● YOUR GOAL: Please change "pencil" to "pen" in the records between the lines holding "Given: Click the URL address bar field" and "click(x=11, y=44)", inclusive, and give those lines again with nothing else altered.
[START OF SUPPLIED MATERIAL]
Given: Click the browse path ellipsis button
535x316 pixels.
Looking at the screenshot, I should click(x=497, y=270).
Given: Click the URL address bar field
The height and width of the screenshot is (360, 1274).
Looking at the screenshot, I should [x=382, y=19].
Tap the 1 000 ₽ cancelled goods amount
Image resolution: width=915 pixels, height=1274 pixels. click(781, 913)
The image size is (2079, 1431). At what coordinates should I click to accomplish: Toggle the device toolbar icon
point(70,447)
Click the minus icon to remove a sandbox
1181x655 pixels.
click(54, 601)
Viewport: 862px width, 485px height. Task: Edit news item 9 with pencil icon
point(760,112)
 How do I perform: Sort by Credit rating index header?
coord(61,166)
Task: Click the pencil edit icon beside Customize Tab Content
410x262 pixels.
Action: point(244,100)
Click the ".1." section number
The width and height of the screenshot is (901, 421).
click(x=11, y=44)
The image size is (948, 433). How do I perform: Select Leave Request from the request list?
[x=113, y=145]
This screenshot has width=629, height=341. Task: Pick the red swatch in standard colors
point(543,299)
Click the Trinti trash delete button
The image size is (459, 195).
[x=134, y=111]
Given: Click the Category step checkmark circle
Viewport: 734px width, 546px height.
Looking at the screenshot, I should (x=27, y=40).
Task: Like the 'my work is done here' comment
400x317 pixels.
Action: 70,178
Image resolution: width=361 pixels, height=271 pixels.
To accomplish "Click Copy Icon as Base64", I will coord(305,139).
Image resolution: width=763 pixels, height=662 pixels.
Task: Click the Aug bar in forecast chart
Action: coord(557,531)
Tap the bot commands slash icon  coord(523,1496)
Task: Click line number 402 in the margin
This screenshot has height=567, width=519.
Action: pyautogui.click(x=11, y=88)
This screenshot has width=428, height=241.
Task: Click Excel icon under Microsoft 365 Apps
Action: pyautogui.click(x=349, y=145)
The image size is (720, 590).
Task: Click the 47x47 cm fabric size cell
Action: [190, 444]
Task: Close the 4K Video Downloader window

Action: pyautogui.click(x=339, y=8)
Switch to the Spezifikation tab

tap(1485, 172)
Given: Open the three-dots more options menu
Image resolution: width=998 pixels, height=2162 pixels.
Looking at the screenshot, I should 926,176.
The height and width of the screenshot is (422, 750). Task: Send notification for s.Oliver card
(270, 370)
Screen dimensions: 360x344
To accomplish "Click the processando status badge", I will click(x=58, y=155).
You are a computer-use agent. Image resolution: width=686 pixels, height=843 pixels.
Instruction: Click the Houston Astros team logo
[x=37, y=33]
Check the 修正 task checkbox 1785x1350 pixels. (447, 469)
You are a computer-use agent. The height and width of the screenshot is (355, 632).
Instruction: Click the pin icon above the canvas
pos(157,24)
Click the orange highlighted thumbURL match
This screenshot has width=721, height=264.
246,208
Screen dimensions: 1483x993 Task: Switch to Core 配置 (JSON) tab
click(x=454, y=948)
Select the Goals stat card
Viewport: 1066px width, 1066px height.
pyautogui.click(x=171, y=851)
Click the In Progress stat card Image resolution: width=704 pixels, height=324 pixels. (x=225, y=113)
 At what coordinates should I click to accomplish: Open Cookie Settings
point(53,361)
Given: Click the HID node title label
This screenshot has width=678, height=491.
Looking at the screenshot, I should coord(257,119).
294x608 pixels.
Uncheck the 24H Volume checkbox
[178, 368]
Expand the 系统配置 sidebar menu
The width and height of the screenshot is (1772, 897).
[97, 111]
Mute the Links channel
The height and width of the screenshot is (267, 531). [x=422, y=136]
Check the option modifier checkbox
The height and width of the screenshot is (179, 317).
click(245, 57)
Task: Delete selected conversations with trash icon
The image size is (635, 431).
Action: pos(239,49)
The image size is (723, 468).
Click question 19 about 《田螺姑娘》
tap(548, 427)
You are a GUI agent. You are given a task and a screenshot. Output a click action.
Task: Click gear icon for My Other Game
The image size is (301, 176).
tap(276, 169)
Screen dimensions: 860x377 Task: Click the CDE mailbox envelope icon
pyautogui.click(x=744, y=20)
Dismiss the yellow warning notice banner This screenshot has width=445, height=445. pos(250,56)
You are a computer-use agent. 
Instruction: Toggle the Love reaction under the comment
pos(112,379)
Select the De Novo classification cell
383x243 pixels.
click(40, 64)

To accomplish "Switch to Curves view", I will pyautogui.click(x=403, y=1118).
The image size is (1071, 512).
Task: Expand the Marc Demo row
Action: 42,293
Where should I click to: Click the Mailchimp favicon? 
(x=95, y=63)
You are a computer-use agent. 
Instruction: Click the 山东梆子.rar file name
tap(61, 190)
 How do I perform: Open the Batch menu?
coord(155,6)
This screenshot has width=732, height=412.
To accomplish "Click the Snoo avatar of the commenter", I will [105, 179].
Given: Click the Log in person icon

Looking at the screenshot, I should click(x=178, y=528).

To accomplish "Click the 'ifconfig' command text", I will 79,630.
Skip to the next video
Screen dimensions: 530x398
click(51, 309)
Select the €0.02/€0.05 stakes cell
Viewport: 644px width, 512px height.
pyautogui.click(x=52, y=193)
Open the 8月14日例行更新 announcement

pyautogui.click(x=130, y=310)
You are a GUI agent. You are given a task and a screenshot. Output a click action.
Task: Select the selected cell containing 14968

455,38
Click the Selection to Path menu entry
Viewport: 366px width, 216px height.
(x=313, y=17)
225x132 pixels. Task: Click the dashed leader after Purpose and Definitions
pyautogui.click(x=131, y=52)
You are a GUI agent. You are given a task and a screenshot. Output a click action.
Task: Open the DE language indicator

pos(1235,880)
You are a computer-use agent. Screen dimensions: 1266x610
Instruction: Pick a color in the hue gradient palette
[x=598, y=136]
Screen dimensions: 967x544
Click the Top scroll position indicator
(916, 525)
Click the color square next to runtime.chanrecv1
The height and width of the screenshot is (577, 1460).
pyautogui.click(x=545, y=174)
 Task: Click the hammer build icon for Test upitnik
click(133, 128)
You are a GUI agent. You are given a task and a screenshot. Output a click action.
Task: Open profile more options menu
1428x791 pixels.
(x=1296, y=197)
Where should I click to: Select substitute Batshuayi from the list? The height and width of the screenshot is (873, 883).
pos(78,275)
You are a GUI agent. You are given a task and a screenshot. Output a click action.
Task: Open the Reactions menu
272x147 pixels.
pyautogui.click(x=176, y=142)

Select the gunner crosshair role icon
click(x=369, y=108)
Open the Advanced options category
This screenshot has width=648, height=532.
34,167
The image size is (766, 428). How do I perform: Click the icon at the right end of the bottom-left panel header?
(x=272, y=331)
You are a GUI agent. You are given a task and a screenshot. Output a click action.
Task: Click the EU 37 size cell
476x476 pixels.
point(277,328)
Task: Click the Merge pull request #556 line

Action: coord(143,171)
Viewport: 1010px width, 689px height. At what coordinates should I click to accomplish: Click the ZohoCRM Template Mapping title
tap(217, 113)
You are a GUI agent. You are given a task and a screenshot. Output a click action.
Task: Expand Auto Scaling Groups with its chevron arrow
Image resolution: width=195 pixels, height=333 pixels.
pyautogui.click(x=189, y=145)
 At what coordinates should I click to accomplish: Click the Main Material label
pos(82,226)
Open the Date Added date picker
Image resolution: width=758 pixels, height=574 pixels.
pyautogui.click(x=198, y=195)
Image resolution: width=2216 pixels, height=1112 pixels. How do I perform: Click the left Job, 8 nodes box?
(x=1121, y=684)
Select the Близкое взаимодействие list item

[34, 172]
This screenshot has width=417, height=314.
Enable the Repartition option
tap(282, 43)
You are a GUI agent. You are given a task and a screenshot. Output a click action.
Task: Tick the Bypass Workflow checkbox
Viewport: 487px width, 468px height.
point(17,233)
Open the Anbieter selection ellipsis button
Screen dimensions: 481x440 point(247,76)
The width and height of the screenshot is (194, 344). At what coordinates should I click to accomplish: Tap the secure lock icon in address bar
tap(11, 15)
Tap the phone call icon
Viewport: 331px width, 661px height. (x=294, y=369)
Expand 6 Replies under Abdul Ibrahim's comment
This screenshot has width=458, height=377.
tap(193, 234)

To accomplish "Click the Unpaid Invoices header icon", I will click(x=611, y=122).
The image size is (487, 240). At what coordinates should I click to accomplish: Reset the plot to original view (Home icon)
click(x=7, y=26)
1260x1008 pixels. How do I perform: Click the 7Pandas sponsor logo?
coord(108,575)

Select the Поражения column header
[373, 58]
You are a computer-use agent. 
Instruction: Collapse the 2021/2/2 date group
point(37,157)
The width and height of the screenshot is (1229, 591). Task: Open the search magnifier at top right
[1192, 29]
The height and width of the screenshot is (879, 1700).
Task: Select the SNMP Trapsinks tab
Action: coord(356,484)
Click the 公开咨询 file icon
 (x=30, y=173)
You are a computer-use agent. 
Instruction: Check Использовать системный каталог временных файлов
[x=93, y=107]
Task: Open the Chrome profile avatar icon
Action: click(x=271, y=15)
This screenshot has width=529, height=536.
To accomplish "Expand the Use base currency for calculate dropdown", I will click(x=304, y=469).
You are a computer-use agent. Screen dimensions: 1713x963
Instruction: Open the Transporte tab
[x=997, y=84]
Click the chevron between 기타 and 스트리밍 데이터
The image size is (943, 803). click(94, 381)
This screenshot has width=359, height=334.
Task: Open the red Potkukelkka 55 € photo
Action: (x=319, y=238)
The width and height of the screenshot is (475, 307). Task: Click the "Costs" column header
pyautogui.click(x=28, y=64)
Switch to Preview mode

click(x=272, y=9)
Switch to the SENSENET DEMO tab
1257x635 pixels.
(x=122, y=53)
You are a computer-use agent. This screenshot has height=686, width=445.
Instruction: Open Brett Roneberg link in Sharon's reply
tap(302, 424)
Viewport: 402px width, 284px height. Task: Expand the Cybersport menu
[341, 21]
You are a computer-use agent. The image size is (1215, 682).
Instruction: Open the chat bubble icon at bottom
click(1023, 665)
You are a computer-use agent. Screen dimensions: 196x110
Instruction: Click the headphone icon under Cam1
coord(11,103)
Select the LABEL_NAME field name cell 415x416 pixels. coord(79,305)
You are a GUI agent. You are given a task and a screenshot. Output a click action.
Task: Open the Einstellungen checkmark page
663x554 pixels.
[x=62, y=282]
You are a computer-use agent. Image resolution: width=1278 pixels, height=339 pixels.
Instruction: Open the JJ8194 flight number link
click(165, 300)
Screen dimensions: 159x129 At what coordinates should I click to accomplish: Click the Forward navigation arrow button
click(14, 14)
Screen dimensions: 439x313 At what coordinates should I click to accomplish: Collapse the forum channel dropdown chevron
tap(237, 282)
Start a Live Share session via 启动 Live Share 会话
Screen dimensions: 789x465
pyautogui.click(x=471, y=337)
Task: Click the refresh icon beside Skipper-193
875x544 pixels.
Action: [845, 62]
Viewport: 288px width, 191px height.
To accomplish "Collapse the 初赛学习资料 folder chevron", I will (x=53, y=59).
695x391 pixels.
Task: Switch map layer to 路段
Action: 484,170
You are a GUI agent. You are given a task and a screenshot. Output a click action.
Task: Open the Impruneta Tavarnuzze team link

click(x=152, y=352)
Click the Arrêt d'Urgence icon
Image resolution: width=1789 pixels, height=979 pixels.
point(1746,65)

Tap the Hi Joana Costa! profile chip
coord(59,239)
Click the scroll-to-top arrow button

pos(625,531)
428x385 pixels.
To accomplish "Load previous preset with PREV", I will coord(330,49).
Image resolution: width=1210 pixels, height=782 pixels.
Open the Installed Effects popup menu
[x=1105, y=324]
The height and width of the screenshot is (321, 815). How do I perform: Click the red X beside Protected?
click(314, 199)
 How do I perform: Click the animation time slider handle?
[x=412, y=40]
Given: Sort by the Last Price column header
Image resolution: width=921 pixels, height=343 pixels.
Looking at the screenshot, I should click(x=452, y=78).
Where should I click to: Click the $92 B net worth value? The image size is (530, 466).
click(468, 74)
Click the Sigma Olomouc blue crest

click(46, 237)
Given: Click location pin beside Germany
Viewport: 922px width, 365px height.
[END OF SUPPLIED MATERIAL]
● RESULT OF THIS EXERCISE:
Given: Click the URL address bar field
The height and width of the screenshot is (360, 1274).
Looking at the screenshot, I should [x=382, y=19].
Tap the 1 000 ₽ cancelled goods amount
Image resolution: width=915 pixels, height=1274 pixels. click(781, 913)
The image size is (2079, 1431). At what coordinates should I click to accomplish: Toggle the device toolbar icon
point(70,447)
Click the minus icon to remove a sandbox
1181x655 pixels.
click(54, 601)
Viewport: 862px width, 485px height. Task: Edit news item 9 with pen icon
point(760,112)
 How do I perform: Sort by Credit rating index header?
coord(61,166)
Task: Click the pen edit icon beside Customize Tab Content
410x262 pixels.
Action: point(244,100)
Click the ".1." section number
The width and height of the screenshot is (901, 421).
click(x=11, y=44)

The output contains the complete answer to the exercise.